_Extracting Stone_ considers where chert or obsidian were mined and how North American stone quarry landscapes have been identified and studied from the time of pioneer William Henry Holmes (1846–1933) onward. Three especially significant extraction areas are examined in detail: Flint Mine Hill, New York, along the Hudson River; “Spanish Diggings”, Arkansas, in the Ouachita Mountains; and Obsidian Cliff, Wyoming, in the headwaters of the Yellowstone River. The authors compare and contrast extraction scales with artifact distribution or use areas established through precise material characterization techniques to discuss trade and exchange, the emergence of inequalities, resource restriction or
control, and the technological systems of which these land- or quarry-scapes formed a part.
The chronological periods covered by quarrying activities show that most intensive use took place in the Archaic and Woodland periods, roughly 4000–1000 years ago when denser populations existed, but use began as early as the Paleoindian Period, about 13,000–9000 years ago and, in some cases, continues into the modern day. Recent research into early human population of the continent at sites such as White Sands in Nevada, where human footprints are found in association with those of extinct fauna, may push back these dates another 10,000 years, to 23,000 years ago.

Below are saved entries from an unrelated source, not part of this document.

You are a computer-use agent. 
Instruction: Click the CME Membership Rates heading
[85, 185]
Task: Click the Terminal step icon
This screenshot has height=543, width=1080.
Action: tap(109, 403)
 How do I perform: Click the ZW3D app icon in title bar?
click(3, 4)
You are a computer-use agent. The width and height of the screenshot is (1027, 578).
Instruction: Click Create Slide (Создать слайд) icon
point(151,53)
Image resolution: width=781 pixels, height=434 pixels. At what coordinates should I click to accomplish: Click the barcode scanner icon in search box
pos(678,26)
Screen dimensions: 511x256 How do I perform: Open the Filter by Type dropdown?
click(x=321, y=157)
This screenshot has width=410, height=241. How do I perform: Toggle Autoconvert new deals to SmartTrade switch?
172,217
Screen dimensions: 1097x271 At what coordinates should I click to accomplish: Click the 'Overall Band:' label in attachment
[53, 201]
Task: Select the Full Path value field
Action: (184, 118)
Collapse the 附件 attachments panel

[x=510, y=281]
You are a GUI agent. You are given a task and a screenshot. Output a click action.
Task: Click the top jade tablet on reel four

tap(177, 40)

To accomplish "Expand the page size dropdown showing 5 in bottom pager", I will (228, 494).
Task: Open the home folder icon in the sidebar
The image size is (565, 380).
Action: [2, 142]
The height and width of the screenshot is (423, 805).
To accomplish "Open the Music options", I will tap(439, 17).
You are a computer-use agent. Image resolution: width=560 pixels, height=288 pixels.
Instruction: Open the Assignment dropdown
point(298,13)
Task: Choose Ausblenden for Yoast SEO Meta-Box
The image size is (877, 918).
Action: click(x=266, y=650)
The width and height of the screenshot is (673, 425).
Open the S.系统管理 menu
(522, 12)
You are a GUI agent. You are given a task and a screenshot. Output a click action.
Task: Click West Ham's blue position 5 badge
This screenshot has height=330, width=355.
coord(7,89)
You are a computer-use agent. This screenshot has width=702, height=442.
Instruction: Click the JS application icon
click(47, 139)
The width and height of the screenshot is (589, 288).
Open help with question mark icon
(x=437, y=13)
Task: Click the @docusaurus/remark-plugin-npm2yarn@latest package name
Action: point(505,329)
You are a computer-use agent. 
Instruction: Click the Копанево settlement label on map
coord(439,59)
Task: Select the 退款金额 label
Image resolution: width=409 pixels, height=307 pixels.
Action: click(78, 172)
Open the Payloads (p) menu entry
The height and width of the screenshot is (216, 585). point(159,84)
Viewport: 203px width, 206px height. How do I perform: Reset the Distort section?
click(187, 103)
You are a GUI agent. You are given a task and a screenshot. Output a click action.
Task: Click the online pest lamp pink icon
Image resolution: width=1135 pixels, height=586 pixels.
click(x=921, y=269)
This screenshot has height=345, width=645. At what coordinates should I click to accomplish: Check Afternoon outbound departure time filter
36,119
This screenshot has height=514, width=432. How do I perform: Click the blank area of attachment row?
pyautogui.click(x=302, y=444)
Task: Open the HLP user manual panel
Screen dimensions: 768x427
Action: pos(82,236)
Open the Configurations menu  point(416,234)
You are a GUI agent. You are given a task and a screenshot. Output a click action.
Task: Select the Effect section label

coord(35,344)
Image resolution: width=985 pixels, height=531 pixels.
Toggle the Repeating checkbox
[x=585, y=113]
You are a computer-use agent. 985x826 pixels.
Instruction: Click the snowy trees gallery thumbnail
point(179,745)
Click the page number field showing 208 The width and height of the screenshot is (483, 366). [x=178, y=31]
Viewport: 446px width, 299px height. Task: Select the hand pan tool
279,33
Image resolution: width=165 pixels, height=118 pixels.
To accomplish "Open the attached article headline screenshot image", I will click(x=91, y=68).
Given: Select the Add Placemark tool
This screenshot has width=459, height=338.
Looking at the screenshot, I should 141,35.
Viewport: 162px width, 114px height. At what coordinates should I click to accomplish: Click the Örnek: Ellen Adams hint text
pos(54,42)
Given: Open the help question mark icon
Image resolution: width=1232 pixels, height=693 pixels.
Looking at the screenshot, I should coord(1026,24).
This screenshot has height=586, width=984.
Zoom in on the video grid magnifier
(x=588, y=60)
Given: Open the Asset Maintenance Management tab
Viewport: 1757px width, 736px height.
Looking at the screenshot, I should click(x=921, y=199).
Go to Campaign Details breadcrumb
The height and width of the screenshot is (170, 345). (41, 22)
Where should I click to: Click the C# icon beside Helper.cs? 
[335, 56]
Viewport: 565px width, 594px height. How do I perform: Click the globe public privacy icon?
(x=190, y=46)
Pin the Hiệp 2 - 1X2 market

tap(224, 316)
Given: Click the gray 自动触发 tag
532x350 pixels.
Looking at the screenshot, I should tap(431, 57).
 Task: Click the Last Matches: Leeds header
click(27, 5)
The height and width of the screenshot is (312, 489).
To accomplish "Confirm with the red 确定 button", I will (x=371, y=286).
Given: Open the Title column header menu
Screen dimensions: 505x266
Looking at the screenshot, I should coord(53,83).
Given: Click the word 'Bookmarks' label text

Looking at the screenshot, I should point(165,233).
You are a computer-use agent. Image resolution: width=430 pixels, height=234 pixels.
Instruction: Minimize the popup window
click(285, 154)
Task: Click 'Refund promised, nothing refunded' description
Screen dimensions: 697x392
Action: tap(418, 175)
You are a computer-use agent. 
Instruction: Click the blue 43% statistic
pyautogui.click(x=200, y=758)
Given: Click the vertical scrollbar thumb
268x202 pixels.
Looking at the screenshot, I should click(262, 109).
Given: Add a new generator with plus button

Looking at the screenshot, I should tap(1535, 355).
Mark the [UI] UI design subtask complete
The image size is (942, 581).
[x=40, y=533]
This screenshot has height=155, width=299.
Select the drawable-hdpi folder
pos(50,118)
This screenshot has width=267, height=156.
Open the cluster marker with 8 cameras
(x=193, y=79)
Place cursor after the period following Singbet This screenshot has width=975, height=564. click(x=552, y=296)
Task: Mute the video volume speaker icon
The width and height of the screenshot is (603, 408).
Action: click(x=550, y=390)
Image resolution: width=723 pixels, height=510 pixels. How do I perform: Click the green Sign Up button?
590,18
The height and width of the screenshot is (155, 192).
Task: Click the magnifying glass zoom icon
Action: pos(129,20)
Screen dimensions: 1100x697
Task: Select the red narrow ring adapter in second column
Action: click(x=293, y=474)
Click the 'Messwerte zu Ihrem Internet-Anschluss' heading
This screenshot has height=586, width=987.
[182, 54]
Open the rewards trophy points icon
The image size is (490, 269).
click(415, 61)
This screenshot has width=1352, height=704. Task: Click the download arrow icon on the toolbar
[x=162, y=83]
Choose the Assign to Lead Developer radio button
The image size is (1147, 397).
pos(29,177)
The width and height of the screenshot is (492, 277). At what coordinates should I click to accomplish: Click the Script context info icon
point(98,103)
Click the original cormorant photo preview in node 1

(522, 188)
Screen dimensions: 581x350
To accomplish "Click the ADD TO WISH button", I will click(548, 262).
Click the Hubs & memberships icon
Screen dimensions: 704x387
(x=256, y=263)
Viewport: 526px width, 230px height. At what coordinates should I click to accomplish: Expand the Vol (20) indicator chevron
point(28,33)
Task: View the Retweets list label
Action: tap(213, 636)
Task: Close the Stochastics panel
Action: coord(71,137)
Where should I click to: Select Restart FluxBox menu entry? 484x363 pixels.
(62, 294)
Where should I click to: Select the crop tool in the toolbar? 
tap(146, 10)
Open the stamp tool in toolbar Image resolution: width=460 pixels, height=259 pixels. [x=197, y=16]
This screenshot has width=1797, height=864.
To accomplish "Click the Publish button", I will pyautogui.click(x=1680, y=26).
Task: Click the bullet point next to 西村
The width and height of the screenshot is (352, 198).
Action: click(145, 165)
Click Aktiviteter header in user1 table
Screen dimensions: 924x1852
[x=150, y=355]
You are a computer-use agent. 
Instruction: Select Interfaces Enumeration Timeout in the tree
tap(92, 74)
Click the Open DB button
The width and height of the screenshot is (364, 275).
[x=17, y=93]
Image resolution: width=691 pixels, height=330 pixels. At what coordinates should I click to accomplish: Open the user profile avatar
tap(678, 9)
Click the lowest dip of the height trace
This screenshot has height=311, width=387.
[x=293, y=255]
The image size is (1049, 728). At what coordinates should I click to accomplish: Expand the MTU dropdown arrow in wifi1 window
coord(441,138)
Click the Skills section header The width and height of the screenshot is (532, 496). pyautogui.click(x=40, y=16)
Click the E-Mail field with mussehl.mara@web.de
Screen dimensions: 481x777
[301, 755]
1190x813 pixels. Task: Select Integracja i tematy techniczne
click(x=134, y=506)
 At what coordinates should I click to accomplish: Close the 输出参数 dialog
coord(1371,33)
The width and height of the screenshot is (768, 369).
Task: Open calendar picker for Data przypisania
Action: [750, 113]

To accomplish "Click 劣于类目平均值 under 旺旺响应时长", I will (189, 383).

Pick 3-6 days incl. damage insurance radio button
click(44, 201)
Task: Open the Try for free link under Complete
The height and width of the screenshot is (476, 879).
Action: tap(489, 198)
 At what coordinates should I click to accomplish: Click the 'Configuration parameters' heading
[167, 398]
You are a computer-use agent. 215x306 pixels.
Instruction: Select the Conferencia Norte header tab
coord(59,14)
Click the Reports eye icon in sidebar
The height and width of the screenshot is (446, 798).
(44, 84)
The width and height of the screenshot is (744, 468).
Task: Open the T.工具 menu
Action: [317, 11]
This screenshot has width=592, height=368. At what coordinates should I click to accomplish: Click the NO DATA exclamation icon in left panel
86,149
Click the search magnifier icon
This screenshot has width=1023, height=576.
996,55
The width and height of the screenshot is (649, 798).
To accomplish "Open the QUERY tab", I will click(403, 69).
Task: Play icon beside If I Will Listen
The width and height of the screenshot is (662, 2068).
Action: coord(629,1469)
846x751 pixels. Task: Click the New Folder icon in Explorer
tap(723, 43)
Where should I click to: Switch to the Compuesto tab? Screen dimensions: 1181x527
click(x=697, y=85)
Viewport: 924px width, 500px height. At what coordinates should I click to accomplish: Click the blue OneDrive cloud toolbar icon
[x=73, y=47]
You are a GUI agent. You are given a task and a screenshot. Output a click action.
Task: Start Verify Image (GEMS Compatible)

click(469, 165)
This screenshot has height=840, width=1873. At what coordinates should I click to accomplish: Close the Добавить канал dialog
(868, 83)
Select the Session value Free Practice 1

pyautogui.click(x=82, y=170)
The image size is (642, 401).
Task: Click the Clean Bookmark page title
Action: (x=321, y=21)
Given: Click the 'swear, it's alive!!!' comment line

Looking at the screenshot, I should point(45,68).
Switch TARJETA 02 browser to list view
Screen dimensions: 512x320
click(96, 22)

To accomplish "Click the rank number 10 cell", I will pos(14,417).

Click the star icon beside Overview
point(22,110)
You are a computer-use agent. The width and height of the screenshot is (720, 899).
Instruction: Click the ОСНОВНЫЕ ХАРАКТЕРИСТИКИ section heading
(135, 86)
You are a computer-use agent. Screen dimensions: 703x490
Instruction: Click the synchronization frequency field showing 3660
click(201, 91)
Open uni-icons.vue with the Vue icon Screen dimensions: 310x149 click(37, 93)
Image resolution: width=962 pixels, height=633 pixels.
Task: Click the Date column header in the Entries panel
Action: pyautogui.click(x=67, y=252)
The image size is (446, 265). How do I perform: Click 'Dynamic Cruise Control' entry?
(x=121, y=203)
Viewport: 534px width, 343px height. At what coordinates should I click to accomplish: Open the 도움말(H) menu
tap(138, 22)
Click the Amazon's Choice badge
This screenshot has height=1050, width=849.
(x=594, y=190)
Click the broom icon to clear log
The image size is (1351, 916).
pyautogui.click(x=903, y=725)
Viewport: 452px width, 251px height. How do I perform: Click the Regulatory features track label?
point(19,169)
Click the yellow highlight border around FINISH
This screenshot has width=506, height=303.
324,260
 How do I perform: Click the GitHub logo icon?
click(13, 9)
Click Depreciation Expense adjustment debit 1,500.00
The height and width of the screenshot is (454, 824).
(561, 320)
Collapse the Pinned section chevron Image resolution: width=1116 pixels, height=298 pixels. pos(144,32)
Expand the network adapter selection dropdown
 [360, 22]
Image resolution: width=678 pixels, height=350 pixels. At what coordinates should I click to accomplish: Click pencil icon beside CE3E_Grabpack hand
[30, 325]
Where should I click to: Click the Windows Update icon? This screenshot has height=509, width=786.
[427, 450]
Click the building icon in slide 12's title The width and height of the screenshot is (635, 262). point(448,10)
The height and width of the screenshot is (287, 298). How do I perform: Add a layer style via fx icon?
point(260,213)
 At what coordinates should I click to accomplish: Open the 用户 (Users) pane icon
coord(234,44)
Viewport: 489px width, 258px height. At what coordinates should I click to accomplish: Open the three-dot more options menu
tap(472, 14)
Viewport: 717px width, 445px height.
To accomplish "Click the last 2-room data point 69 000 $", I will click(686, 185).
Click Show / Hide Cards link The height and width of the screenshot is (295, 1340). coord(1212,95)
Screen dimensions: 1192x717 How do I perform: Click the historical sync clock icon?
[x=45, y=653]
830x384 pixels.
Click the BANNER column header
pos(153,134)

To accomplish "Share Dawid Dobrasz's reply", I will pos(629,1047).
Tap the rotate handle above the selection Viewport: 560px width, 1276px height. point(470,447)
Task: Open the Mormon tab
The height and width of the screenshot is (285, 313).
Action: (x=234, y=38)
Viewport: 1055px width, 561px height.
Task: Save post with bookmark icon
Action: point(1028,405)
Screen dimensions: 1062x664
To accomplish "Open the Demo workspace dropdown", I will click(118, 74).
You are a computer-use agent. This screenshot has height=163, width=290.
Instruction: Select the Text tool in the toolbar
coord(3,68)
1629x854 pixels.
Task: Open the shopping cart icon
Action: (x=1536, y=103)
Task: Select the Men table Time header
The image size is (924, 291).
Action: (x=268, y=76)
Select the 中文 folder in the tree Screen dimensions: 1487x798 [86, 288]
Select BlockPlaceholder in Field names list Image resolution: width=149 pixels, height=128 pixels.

Archaeologists are now employing a landscape approach to quarry systems, using new technologies such as Geographic Information System (GIS) computer mapping and Light and RADAR (LiDAR) aerial imaging. The authors demonstrate how sites functioned in a broad synchronic landscape context, which site locations or raw material types were preferred and why, what cultures were responsible for innovative or intensive quarry resource extraction, and how this land use changed over time.
An Appendix lists quarry sites that the general public can view.